Mourisso afirmou ainda que não existe causa nobre o suficiente que justifique comemorar o assassinato de alguém. “Não há ideologia que autorize a perda da nossa humanidade. E quando pessoas que se dizem ‘defensoras da democracia’ batem palmas para a execução de um conservador, estão mostrando que sua democracia é seletiva — e, portanto, falsa”, disse.
Quando a vereadora Marielle Franco foi assassinada, o país se uniu em indignação. Exigiram-se respostas, investigações, justiça. Mas o que dizer da mesma parcela da população que hoje ri da morte de Charlie Kirk? O que aconteceu com o discurso de “vidas negras importam”, “contra a violência política” ou “ninguém solta a mão de ninguém”? A resposta é simples: para muitos, só valem as vidas que servem à sua ideologia.
Essa hipocrisia é mais do que política — é moralmente podre. Revela o verdadeiro espírito autoritário de quem só tolera a liberdade quando ela serve à sua própria visão de mundo.

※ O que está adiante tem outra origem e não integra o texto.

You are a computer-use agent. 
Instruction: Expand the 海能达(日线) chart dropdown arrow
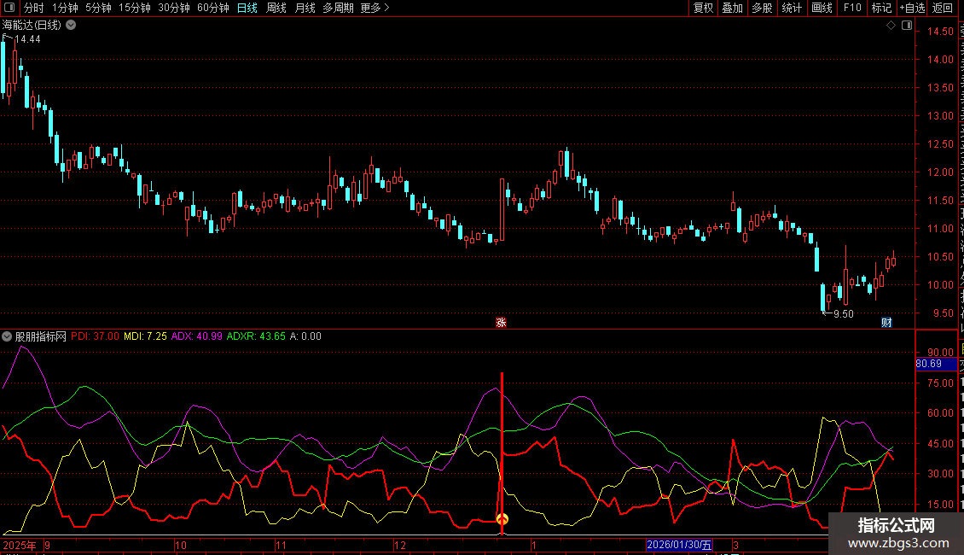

Um conservador assassinado? “Menos um.” Um pastor calado à força? “Bem feito.” Um pai de família sendo censurado? “É fascista, mereceu.”
Se isso não é fanatismo, o que seria?
Charlie Kirk pode até ter sido polêmico — como são todos aqueles que desafiam o pensamento dominante. Mas era também um ser humano, com direitos, com voz e com o mesmo valor que qualquer outro. Celebrar sua morte é abaixar o nível do debate público ao mais primitivo dos instintos: o ódio puro e simples.

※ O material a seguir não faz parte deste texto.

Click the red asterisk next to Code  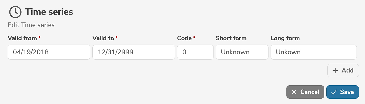point(194,38)
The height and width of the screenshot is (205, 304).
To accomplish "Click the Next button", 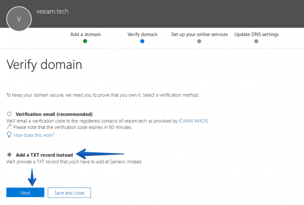I will click(x=25, y=193).
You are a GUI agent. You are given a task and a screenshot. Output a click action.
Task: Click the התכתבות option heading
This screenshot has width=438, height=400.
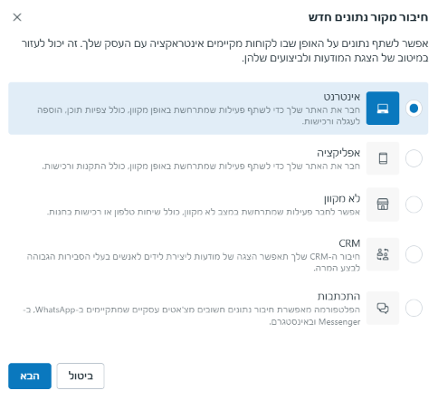pyautogui.click(x=338, y=296)
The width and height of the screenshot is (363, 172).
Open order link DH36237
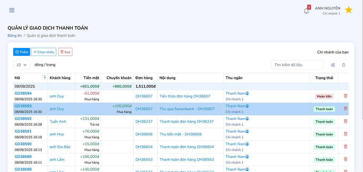tap(144, 121)
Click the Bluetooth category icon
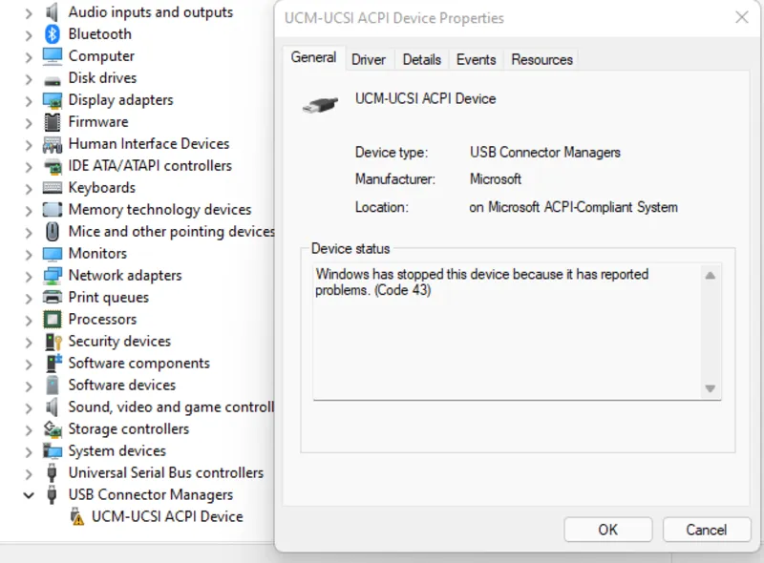Viewport: 764px width, 563px height. tap(53, 34)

E é exatamente por isso que o conservadorismo que ele defendia continua necessário. Porque em tempos em que a intolerância se veste de progressismo e a violência se disfarça de “justiça social”, é preciso gente corajosa o suficiente para lembrar que a verdade não precisa ser gritada para ser firme, e que a liberdade de expressão existe exatamente para proteger opiniões que você não gosta.

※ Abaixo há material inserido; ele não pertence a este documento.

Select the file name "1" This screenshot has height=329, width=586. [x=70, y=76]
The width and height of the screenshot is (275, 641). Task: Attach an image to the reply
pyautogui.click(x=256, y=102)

Mourisso cita, ainda, que não é sobre Trump, nem sobre a direita norte-americana. É sobre princípios. Sobre civilização. Sobre respeitar quem pensa diferente — mesmo que você discorde de tudo o que ele diz. O assassinato de Charlie Kirk não pode ser ignorado. E muito menos comemorado. Aplaudir essa morte não faz de ninguém um “militante do bem”. Faz de você cúmplice do mal.